Excerpt to read: Begin

Props are equally important. Miles Anderson, the director, has a passion in the theatre for 'moments of magic', and the circus lends itself wonderfully to this. He has sprinkled lots of moments of unexpected 'magic' throughout the show, and this has been a huge surprise and challenge to me. The material of Tilly No-Body is quite dark - hey, it starts with a suicide attempt. Miles's aesthetic is so colourful and playful, that he has found a contrapuntal style to the show that I never would have imagined. As an actor, I love it! So the early rehearsals have been littered with props - silk handkerchiefs, sponge balls, masks, feathers, whips and a walking globe. These too are part of the choreography of the staging, and we've not even talked about actually building a character yet!
Week 1: Entry 1: Creating a Safe Rehearsal Space
The key to creative freedom in a rehearsal room for me is undoubtedly a spirit of fun, collaboration and openness. Our director, Miles Anderson’s opening gambit on Monday September 13 was to express his desire that we should all have fun. The minute the process ceased to be fun for any of us, then the time had come to quit - or at least express that loss of fun.

What does it mean - to have fun in a rehearsal room?

For me as an actor I have to know that I can trust everyone in the room to respect what I’m doing. I don’t mean that in any supercilious, precious way. I simply mean that if I’m expected to be vulnerable in the rehearsal room, then I need to know that no one in that room is going to ridicule or deride the offerings I dare to make.

With a one-person show, the level of vulnerability is particularly high. There’s no one to turn to on stage except myself. I’m very lucky in this situation because the rehearsal room is a very familiar space to me - it’s the blackbox Arena theatre in the Department of Theatre and Dance at UC Davis. I teach actor-training in here, so I know it as a laboratory space. Also, there are only four of us in the rehearsal room: Miles (the director, whom I’ve known for 5 years and with whom I’ve worked as an actor); Reed Wagner (the Stage Manager and Miles’s chosen Assistant Director) and Sabba Rahbar (the Assistant Stage Manager). I asked Reed to be involved in this production as I’d seen him in action a year ago, as the Stage Manager in Sideshow’s previous production - Elephant’s Graveyard. Reed is a student majoring in Dramatic Art, and last year - at a mere 19 years of age - he had impressed me hugely with his ability to take an authoritative position with fellow undergraduates, graduates and faculty. His courtesy and maturity were striking. As Miles got to know Reed in our early production sessions, he was impressed by Reed’s insights into the script, and so Miles asked him to be his Assistant Director, as well as the Stage Manager, thereby giving him a double investment in the production’s growth. I was delighted.

Excerpt to read: End
Recorded data: Begin

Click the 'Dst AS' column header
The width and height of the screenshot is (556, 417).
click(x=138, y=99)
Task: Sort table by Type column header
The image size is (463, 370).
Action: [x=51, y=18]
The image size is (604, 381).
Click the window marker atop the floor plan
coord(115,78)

Recorded data: End
Recorded data: Begin

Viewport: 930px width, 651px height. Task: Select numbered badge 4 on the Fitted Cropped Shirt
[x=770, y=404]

Recorded data: End

◆ Questions on the material:
- 1) Answer these questions about the rehearsal excerpt:
(a) On what date did the director open by saying everyone should have fun?
(b) Where is the rehearsal room located?
(c) What was Sideshow's previous production, in which Reed worked as Stage Manager?
- 2) From the rehearsal excerpt, extract everything from "What does it" down to "dare to make.", copying it word for word.
- 3) List every prop that the rehearsal excerpt names as part of the early rehearsals.

◆ Task responses:
- 1)
(a) Monday September 13
(b) The blackbox Arena theatre in the Department of Theatre and Dance at UC Davis
(c) Elephant's Graveyard

- 2)
What does it mean - to have fun in a rehearsal room?

For me as an actor I have to know that I can trust everyone in the room to respect what I’m doing. I don’t mean that in any supercilious, precious way. I simply mean that if I’m expected to be vulnerable in the rehearsal room, then I need to know that no one in that room is going to ridicule or deride the offerings I dare to make.

- 3)
- silk handkerchiefs
- sponge balls
- masks
- feathers
- whips
- a walking globe